Mistral and other open models

Mistral Large (API‑hosted but trained on web data) launched in February 2024 and was already close to GPT‑4 on MMLU and other benchmarks, though typically a few points behind GPT‑4 on broad general‑knowledge tests (e.g., MMLU ~81 vs GPT‑4 ~86). (dailyai.com) This supports the broader pattern Chamath described: non‑OpenAI models rapidly closing the gap on standard evaluations.

Does this eliminate a “meaningful quality advantage”?

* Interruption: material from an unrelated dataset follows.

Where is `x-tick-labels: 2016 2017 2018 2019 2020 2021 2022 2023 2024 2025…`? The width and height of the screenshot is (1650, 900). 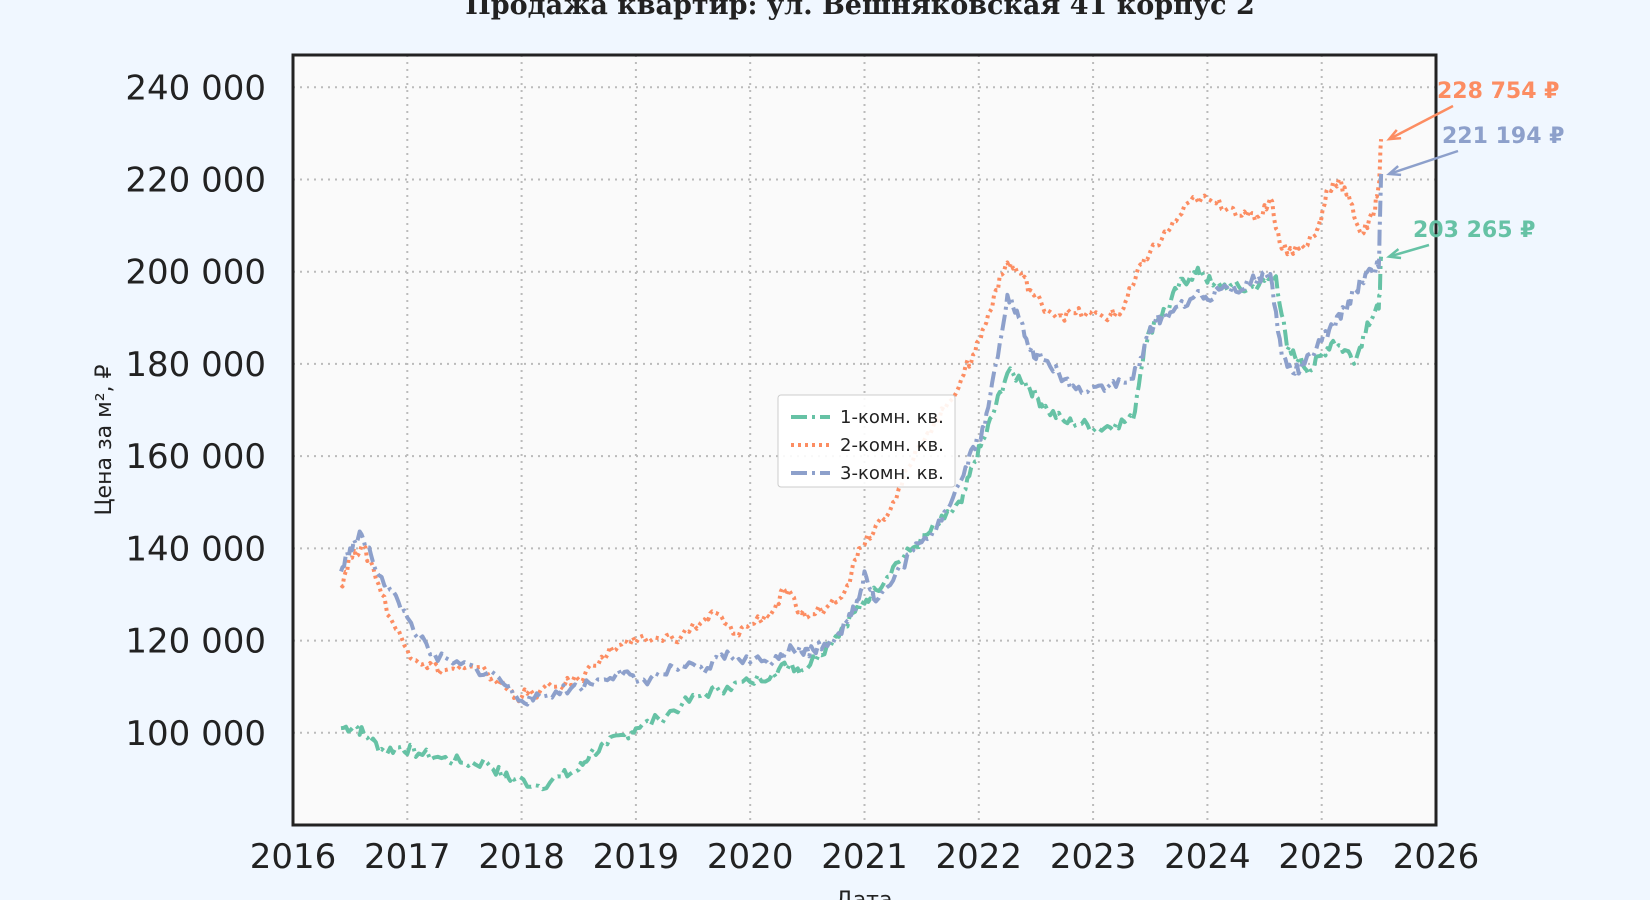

On common academic benchmarks that dominated 2022–2023 discourse (MMLU, GSM8K, HumanEval, etc.), the gap between OpenAI’s frontier model (GPT‑4o) and top open models (especially Llama 3.1 405B) had shrunk to low‑single‑digit percentage points by late July 2024, with leadership flipping back and forth depending on the specific test. (unfoldai.com)
Industry reporting at the time explicitly framed Llama 3.1 as “on par with” or “competing head‑to‑head with” GPT‑4o and Claude 3.5 Sonnet, rather than a clear tier below, which is consistent with Chamath’s claim that the former OpenAI advantage on those benchmarks had largely disappeared. (aws.amazon.com)

Caveats

User‑preference leaderboards like LMSYS Chatbot Arena continued to show OpenAI models (GPT‑4o and successors) at or near the top, with open models slightly lower—indicating that in real‑world “vibes‑based” comparisons, OpenAI still retained a modest edge, especially in overall polish and non‑text modalities. (arstechnica.com)
OpenAI later released GPT‑4.1 in April 2025, re‑establishing a clearer performance lead over Llama 3.1 405B on several newer benchmarks like SWE‑Bench and global MMLU, but that falls outside the August–November 2024 window. (aimodels.fyi)

Given that by late 2024 open‑source frontier models (most notably Llama 3.1 405B) were benchmark‑competitive with GPT‑4o—often within a point or two, sometimes ahead, sometimes behind—Chamath’s specific prediction that OpenAI’s earlier benchmark advantage would be gone within 6–9 months is best judged as right, with the nuance that OpenAI still held a small but real edge in many human‑preference and product‑level evaluations.